Woke up at 2:30 am due to extreme hot weather conditions so I went down to have a drink of ice-cold water, browsed the internet and saw this article about a trusty camera that another photographer has.
I’ve always been amazed at how other people have managed to keep their cameras pristinely clean and shiny…I don’t know, maybe I am just a camera slob but look at images of the first Fujifilm mirrorless camera I ever had. Bought it about 3-4 years ago as a Christmas present to myself after being frustrated with the rising prices of film. I was accumulating about 60 rolls of films I shot with my M4-2 and I haven’t even processed the rolls.In short, the process from shooting to seeing images became a long and tedious process for me and I was shooting voraciously in the streets.
Now back to the trusty old X100… long story short, It was unfortunate that the unit I owned, suffered from the sticky shutter syndrome.I could not shoot my X100 in any mode other than fully automatic and aperture priority with the opening set on F2.0 only.
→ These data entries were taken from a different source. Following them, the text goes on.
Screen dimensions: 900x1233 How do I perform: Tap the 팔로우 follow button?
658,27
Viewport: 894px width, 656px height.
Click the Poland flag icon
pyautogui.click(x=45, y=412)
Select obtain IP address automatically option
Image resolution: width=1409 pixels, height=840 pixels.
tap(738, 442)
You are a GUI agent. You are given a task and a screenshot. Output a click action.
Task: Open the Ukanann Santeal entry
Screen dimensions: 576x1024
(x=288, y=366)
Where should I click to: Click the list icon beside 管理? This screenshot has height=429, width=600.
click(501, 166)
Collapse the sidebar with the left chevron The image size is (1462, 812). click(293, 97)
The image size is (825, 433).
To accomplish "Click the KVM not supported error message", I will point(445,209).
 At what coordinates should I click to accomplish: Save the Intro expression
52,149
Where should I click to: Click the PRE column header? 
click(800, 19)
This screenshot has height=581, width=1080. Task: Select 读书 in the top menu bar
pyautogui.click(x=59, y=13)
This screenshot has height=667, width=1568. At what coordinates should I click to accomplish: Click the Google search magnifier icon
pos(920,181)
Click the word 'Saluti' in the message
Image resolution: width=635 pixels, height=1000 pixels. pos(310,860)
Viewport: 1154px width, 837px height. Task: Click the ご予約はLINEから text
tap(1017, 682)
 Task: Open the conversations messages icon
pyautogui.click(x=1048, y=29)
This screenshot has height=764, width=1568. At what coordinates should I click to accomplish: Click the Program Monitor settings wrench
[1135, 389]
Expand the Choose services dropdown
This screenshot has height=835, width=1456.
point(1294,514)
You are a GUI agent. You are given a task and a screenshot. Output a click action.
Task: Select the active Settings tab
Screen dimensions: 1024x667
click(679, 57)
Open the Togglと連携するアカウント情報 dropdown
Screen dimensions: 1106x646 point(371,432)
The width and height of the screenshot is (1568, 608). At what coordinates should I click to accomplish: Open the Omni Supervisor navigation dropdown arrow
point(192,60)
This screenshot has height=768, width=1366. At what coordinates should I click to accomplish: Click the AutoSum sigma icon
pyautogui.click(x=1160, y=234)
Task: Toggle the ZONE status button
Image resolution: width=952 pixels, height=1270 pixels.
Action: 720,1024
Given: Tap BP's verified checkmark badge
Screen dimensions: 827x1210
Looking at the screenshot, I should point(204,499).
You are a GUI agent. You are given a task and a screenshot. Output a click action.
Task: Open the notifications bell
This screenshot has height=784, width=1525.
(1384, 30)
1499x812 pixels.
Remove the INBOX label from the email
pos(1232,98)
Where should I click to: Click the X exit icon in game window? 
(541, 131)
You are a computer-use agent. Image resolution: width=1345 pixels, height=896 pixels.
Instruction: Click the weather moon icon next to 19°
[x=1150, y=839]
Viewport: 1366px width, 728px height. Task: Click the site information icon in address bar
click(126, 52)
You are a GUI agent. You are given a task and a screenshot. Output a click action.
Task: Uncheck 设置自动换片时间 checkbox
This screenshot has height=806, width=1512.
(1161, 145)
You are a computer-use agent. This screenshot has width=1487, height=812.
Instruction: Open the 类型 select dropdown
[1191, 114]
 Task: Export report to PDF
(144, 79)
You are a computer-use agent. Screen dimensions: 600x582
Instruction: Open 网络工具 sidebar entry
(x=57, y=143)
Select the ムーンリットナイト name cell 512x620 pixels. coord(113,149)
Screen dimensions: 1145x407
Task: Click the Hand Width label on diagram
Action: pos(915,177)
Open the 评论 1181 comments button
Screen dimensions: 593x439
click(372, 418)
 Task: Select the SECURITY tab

Otherwise, all my images will be over-exposed.
Imagine lugging around a PHP 57K camera for a couple of years, way past the warranty period and the local distributor whom I bought it from kept promising me that they would repair it…until I got tired and accepted it’s fate.So for two long years, I shot all kinds of stuff…from news to street photography and even multimedia stories with it…from Abra to Mindanao and all on fully automatic mode. Luckily, the exposure compensation dial of the X100 was conveniently located near my right thumb and ever-ready for exposure adjustments.
This trusty old camera with the most wonderfully sharp lens and hybrid optical system is a classic so I held on to it . One day, Fujifilm came to our shores and set up it’s corporate headquarters in Makati. One year after they came, my X100 got a shot in the arm and was repaired free of charge and thanks to their Technical Manager Richard Maranga. It still lives, my X100 despite having been reinforced by his big brother XPro-1, an equally trusty camera.
So the story goes on… till the next hot summer night.